Source information:
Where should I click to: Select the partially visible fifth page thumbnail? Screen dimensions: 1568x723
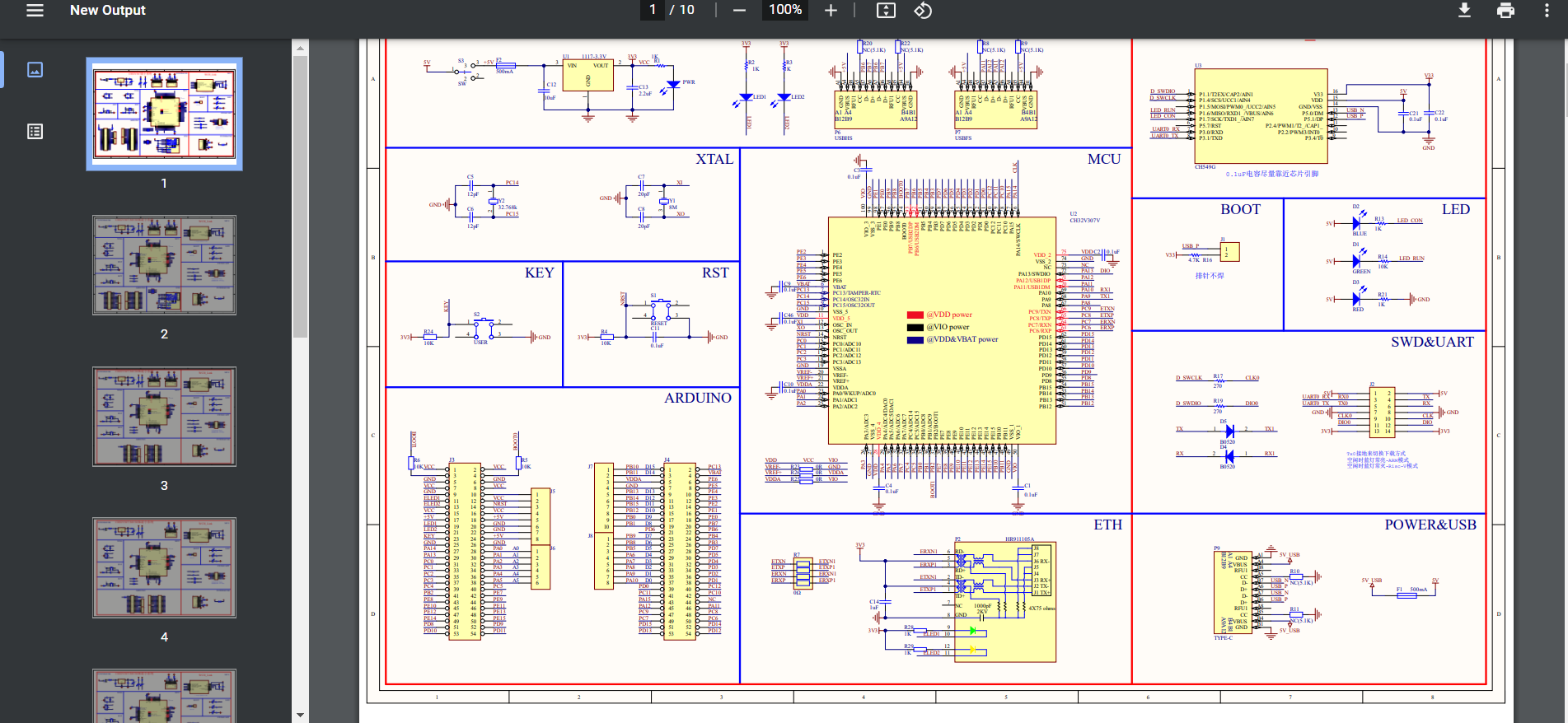pyautogui.click(x=164, y=696)
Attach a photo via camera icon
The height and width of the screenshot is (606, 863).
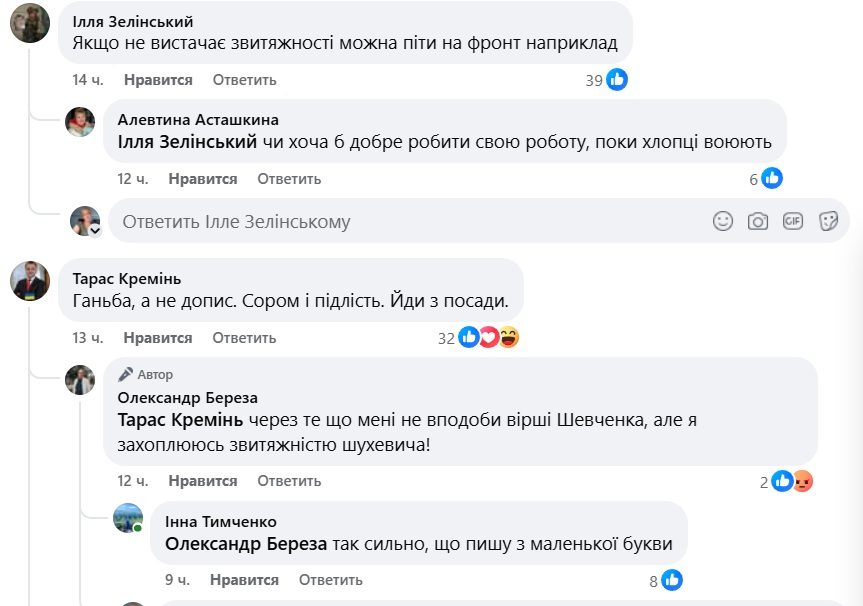(x=758, y=221)
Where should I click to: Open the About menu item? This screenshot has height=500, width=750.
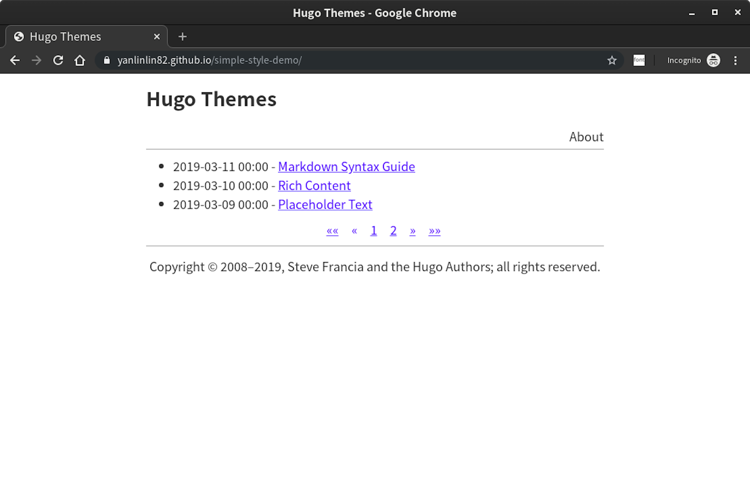(x=586, y=137)
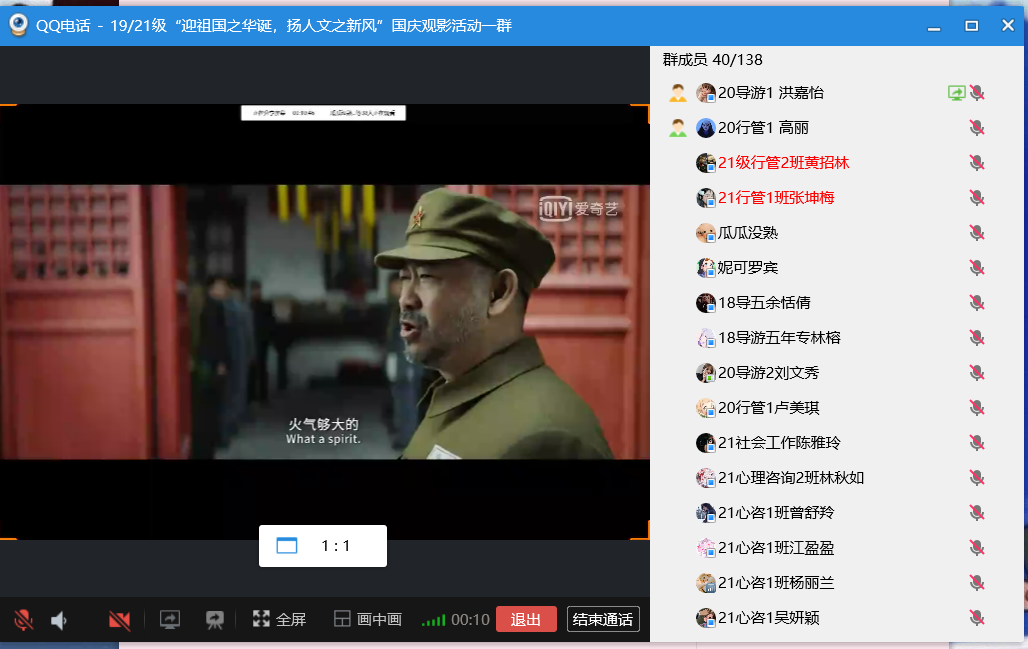Enable 画中画 picture-in-picture mode
Image resolution: width=1028 pixels, height=649 pixels.
pos(367,620)
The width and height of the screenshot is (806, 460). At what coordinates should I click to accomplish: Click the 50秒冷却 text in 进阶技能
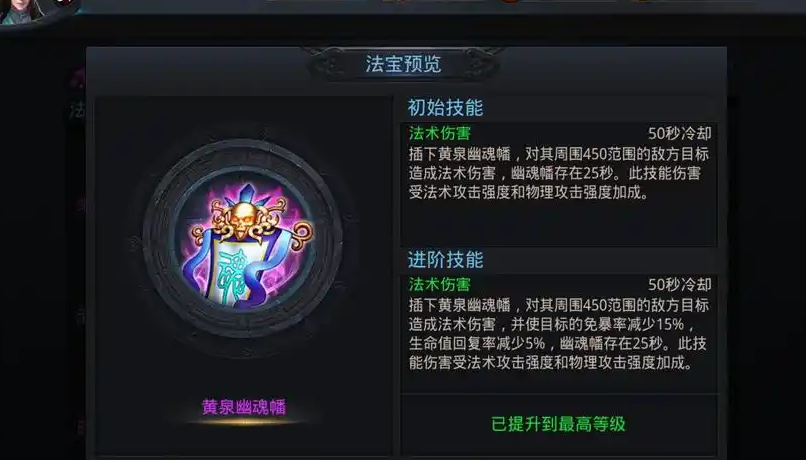tap(680, 285)
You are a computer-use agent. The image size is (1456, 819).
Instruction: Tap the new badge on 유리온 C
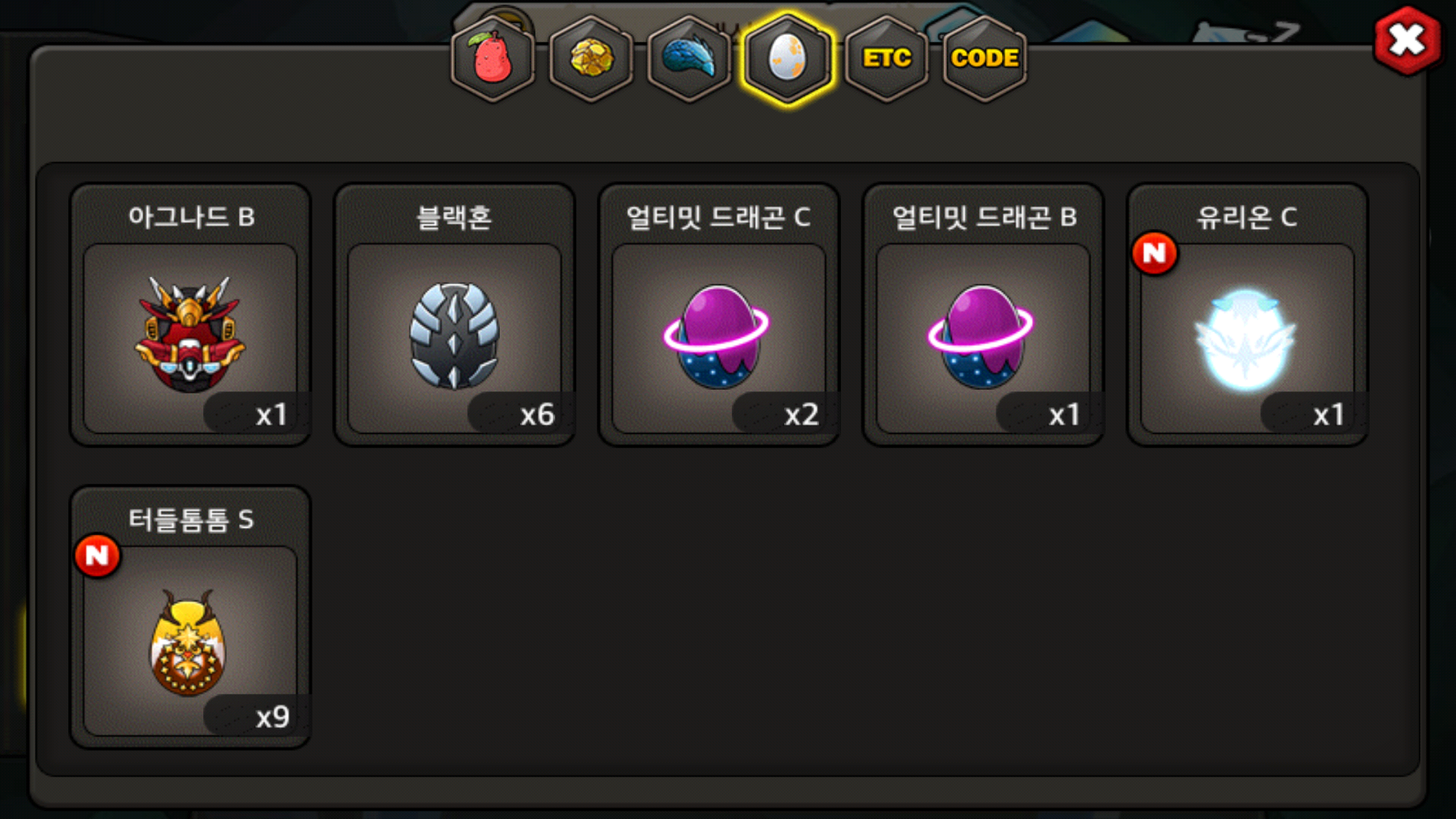pyautogui.click(x=1154, y=253)
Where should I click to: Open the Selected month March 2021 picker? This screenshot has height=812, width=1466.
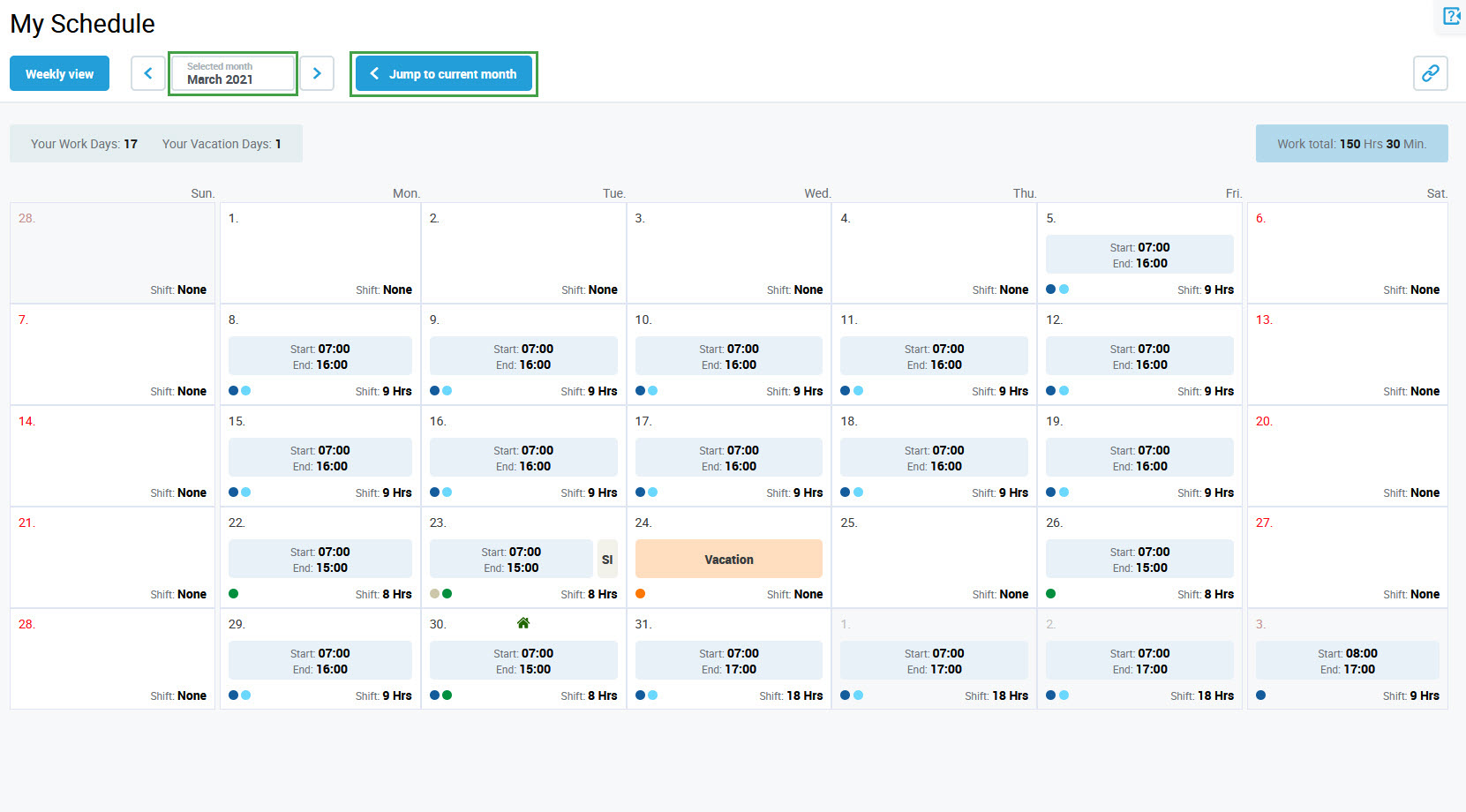(233, 73)
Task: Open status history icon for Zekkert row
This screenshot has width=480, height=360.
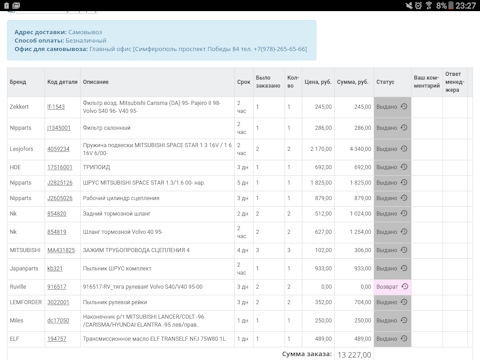Action: click(x=404, y=106)
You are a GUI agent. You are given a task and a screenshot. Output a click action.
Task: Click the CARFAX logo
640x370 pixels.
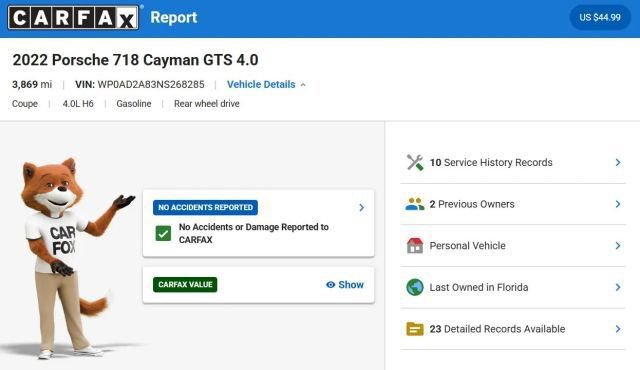point(73,18)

Work task: Keep the pictures out and transcribe the entries exactly.

Result of this exercise:
Where should I click to: Select the partially visible fifth page thumbnail? Screen dimensions: 1568x723
pyautogui.click(x=164, y=696)
Attach a photo via camera icon
The height and width of the screenshot is (606, 863).
(x=758, y=221)
Where should I click to: Open the About menu item? This screenshot has height=500, width=750.
(x=586, y=137)
Enable 画中画 picture-in-picture mode
Image resolution: width=1028 pixels, height=649 pixels.
pos(367,620)
The width and height of the screenshot is (806, 460). At what coordinates should I click to accomplish: Click the 50秒冷却 text in 进阶技能
tap(680, 285)
You are a computer-use agent. The image size is (1456, 819).
Instruction: Tap the new badge on 유리온 C
pyautogui.click(x=1154, y=253)
Where should I click to: Open the Selected month March 2021 picker? This screenshot has height=812, width=1466.
(233, 73)
Task: Open status history icon for Zekkert row
This screenshot has width=480, height=360.
Action: click(x=404, y=106)
You are a GUI agent. You are given a task and a screenshot. Output a click action.
Task: Click the CARFAX logo
640x370 pixels.
point(73,18)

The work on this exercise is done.